Thus, we consider the merits of only Ring’s weight-of-the-evidence claims.
Ring maintains the weight of the evidence presented at trial did not support his
conviction for operation while intoxicated or assaulting a peace officer. We
review a weight-of-the-evidence challenge for an abuse of discretion by the trial
court. State v. Reeves, 670 N.W.2d 199, 203 (Iowa 2003). We do not decide
anew the underlying question of whether the verdict is against the weight of the
evidence.
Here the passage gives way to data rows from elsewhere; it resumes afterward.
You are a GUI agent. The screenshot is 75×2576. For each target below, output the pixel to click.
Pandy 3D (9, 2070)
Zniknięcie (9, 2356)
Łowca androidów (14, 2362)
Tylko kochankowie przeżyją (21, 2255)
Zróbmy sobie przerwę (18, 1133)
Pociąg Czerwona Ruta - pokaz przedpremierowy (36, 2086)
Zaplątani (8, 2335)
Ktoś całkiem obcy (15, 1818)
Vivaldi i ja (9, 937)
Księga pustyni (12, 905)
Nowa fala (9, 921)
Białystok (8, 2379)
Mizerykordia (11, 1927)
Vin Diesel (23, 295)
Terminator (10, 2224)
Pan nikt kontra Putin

Id.
Regarding his conviction for operating while intoxicated, Ring maintains
the weight of the evidence does not support the jury’s finding that he was under
the influence while operating the vehicle. Three police officers testified at trial;
each testified that he was able to smell alcohol emanating from Ring’s person
and that Ring spoke in a slurred speech while having bloodshot, watery eyes.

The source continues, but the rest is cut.